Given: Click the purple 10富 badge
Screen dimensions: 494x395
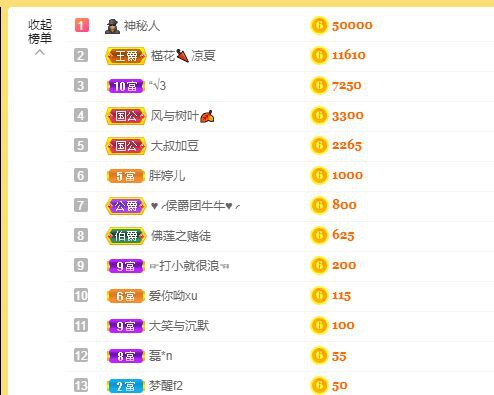Looking at the screenshot, I should coord(126,86).
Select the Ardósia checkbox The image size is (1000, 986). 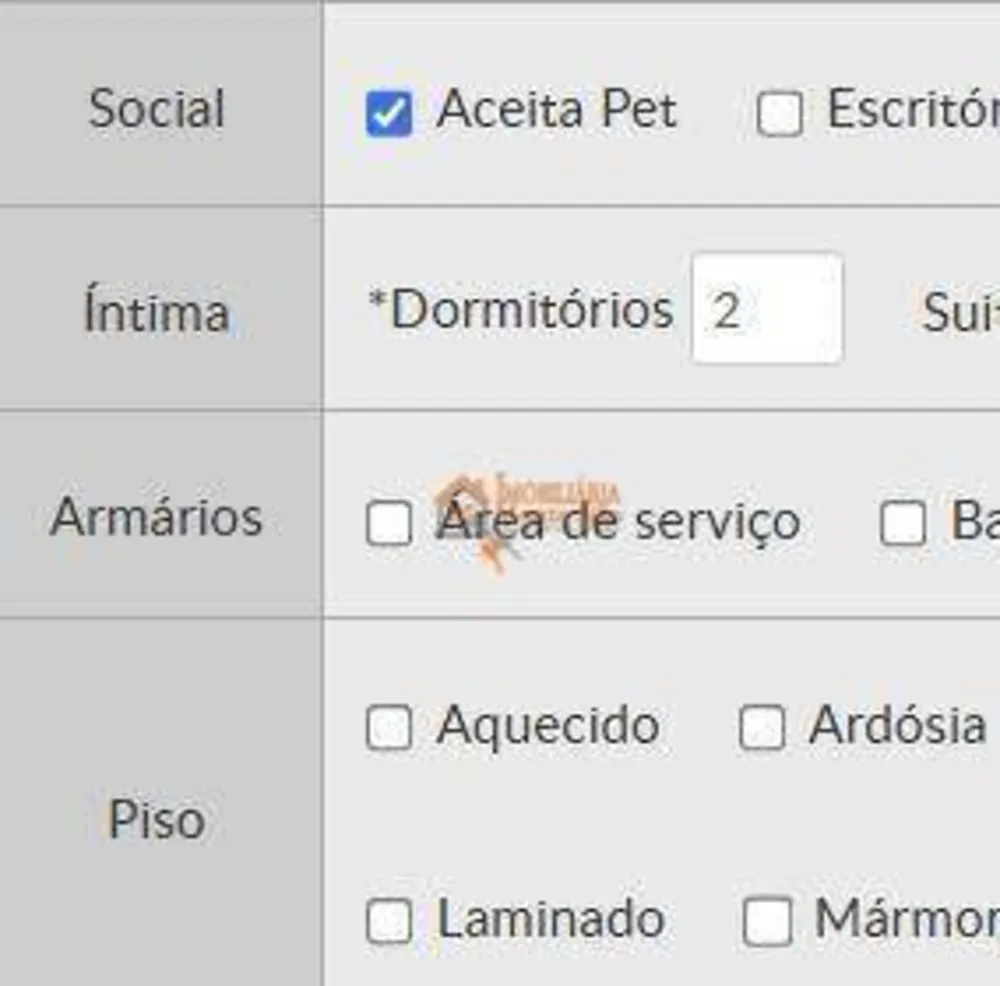(761, 727)
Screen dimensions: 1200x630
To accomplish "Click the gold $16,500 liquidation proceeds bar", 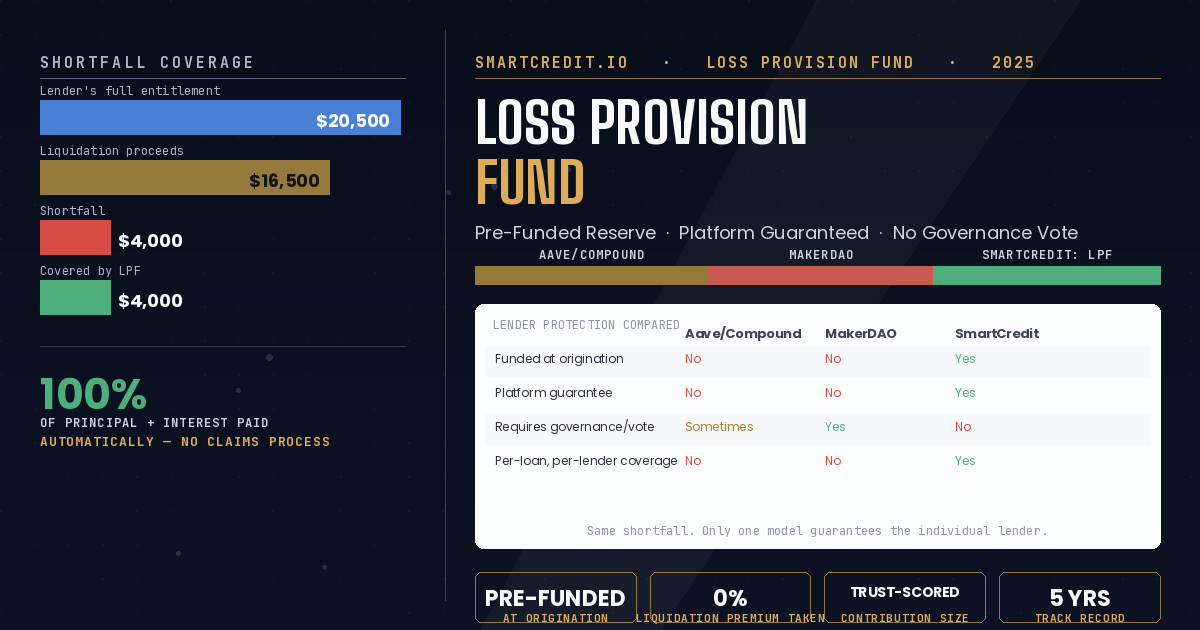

> [Task objective]:
Exactly the lines from the one holding "Screen dimensions: 1200x630" to the last line of the records above should be duplicated, with no pictures among them.

> [Expected answer]:
Screen dimensions: 1200x630
To accomplish "Click the gold $16,500 liquidation proceeds bar", 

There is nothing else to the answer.